Findings show pharmacists could fill gap in care for people with atrial fibrillation who are at high risk of stroke
Atrial fibrillation (Afib) is the most common heart rhythm disorder encountered in clinical practice according to Dr. Roopinder Sandhu, MD, MPH, and the leading cause of stroke in older individuals. Sandhu, a cardiac electrophysiologist and the director of the Women’s Cardiovascular Health Initiative at the Cumming School of Medicine says despite the availability of blood thinners to reduce the risk of stroke that are highly effective and safe, major gaps in the delivery of appropriate blood thinners persist leaving a large proportion of individuals at risk for stroke and other complications.
Sandhu led a study investigating whether involving community pharmacists in the prescription of appropriate blood thinners for individuals with undiagnosed or undertreated Afib could improve stroke prevention.
"People visit their pharmacists up to eight times more often than their physicians. Pharmacists have long-term trusted relationships with the people who come to them for medication and advice on the medications they take," says Sandhu, first author and principal investigator. "Also, access to a pharmacist may be easier for many people than access to a family physician, especially for people in remote communities."
The research team worked with pharmacists in 27 communities across Alberta who are specially trained in Afib and to prescribe blood thinners. The pharmacists recruited 80 patients over the age of 65 with one additional stroke risk factor such as diabetes, high blood pressure or heart failure and known, untreated Afib (no blood thinner or suboptimal dose of blood thinner) or performed screening to detect previously undiagnosed Afib.
"We set up heart health stations in participating pharmacies where people could check their blood pressure and heart rhythm using a mobile electrocardiogram (ECG), a digital tool that provides a read out of your heart rhythm. The heart rhythm readings were sent to two cardiologists for analysis," says Miriam Fradette, co-investigator and pharmacist.
"When the cardiologists confirmed an irregular rhythm, the person was booked for another ECG through the health-care system and their doctor was notified."
Study participants were randomized into two groups; one group was identified as the early intervention group and continued consulting with the pharmacist, the other group was advised to speak with their family doctor and their doctor was notified of Afib diagnosis.
After three months, if the second group had not seen their physician, the pharmacist worked with them directly, and kept the physician looped in. Both groups were followed for a year.
"The findings show allowing trained community-based pharmacists to prescribe to this group increased the number of at-risk individuals taking optimal stroke-preventing blood thinners by 34 per cent," says Sandhu. "I knew there would be a difference between the groups, but I didn’t realize how large it would be.

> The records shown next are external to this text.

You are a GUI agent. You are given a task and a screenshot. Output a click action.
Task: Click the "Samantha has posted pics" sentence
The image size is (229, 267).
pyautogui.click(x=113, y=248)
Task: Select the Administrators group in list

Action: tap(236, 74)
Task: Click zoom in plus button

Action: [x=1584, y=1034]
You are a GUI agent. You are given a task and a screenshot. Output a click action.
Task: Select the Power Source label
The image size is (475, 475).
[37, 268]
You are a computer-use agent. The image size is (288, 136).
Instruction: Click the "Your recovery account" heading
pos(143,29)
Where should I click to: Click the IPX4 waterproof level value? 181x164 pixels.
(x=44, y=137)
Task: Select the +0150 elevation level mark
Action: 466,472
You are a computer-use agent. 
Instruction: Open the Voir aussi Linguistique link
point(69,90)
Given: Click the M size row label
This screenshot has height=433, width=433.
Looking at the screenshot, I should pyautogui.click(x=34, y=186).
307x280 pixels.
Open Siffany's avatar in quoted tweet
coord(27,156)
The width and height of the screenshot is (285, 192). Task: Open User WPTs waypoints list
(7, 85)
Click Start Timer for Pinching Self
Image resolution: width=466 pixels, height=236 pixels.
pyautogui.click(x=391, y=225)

"This collaborative care model which leverages the expertise of pharmacists could have far-reaching impact in addressing the large number of people who remain untreated or undertreated for Afib and who are at risk of stroke, particularly since several countries have moved toward pharmacist prescribing independently or through collaborative practice agreements."
Findings are published in JAMA Open Network.
Sandhu adds it is important that the infrastructure exists where pharmacists can perform patient assessments; order and interpret labs; initiate, adjust, and monitor drug therapy; access electronic health records; and work in a collaborative care model with physicians.
"The results of this study offer an innovative solution to increase the uptake of evidence-based anticoagulant therapy to prevent stroke in patients with atrial fibrillation," says Dr. Jeff Healey, cardiologist and co-investigator. "This study is the culmination of a multi-year, cross-Canada collaboration initiated by the Canadian Stroke Prevention Intervention Network (CSPIN). The Epidemiology Coordinating and Research ( EPICORE ) Centre at the University of Alberta supported the study design and data collection. Statistical support was provided by the Alberta Strategy for Patient-Oriented Research SUPPORT Unit.
Along with UCalgary researchers, the team included clinicians, scientists, pharmacists and co-investigators from the University of Alberta (UAlberta), Canadian VIGOUR Centre, University of Toronto, and McMaster University.